Most of us in the Neuro-AIDS field are aware that once virus is effectively suppressed in CSF and periphery, the remaining inflammatory and medication effects on cognition and mood are much more subtle.  Many may overlap with normal aging, but that is not a reason not to persevere with understanding mechanisms and treating consequences.  Much has been learned about the Human immune system from the study of HIV and much may be learned about general aging and cognition from the HIV cohorts as well.  

Point 2:

Although this report mentions inflammation as a mediator of impairment and mood disorders, there is no measurement of inflammation and no suggestion of (alternative, dietary, physical or pharmacologic) treatment which might reduce inflammation.

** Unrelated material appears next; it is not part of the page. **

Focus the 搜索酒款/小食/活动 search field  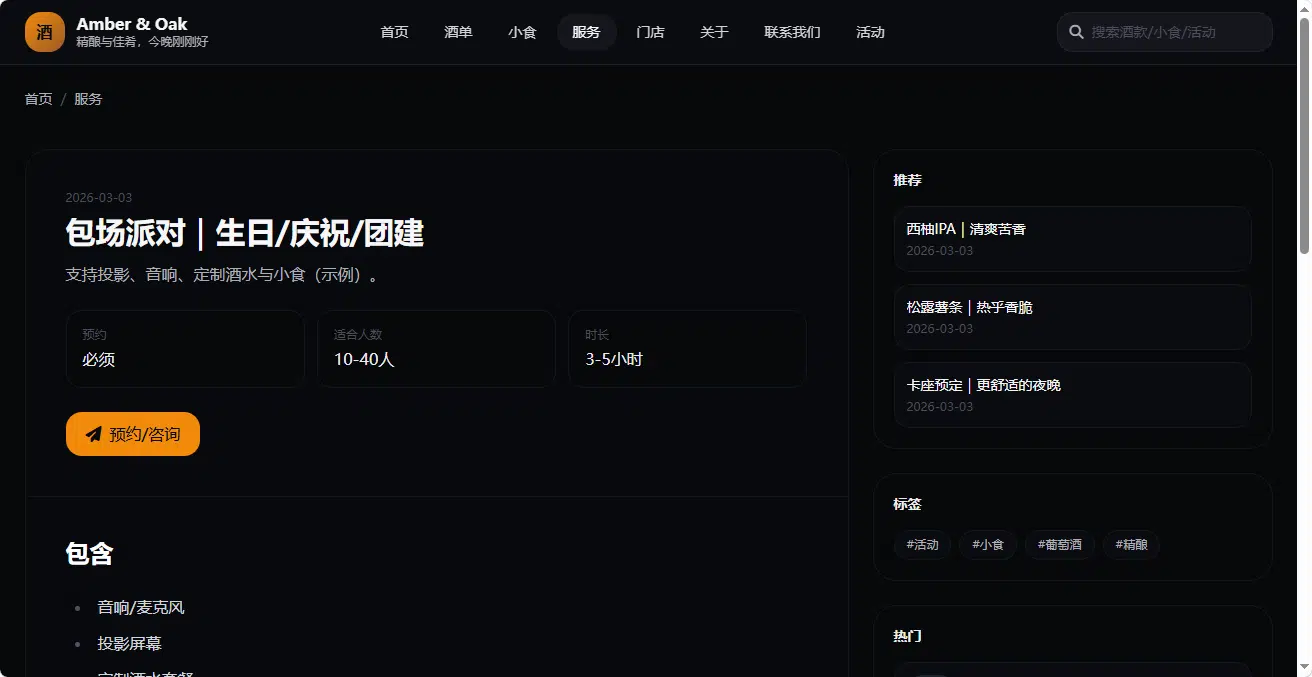coord(1165,32)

Line 309: ‘Furthermore, we are planning to evaluate the clinical use of inflammatory biomarkers and markers associated with HAND to aid diagnostic uncertainty in people with HIV. A biomarker that has shown promise is the neurofilament light chain protein (NFL) (48) which could be use in routine clinical practice to define those patients more likely to have HAND’.  

Point 3:

Another thread which is missing from this report involves genetics.  For instance, there are strong correlations with neurocognitive impairment and the APOE4 allele.

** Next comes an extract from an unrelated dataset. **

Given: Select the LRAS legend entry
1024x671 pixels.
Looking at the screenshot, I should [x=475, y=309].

Line 313 ‘APOE e4 carriage has also been suggested as a potential predictive marker for HAND. Evidence regarding the role of APOE in PLWH with HAND is conflicting. A study based on the Hawaii Aging with HIV cohort (49)(n=182) associated APOE e4 carriage with HAND, but only with older participants. A large ethnically diverse cohort (n=2399) found an association with APOE e4 and acceleration of HIV disease, but not HAD (the authors only examined HAD and did not assess complete HAND spectrum) (50). More recently in the CHARTER study (N=466) participants received a comprehensive HAND assessment and no association was found between APOE e4 carriage and HAND (51). Interestingly, the authors note that differences between studies may be due to the age of the sample; only 4% of their sample was over 60 years of age, compared to 25% in the Hawaii cohort and therefore results may not preclude the emergence of an association between HAND and APOE e4 status as this population ages.’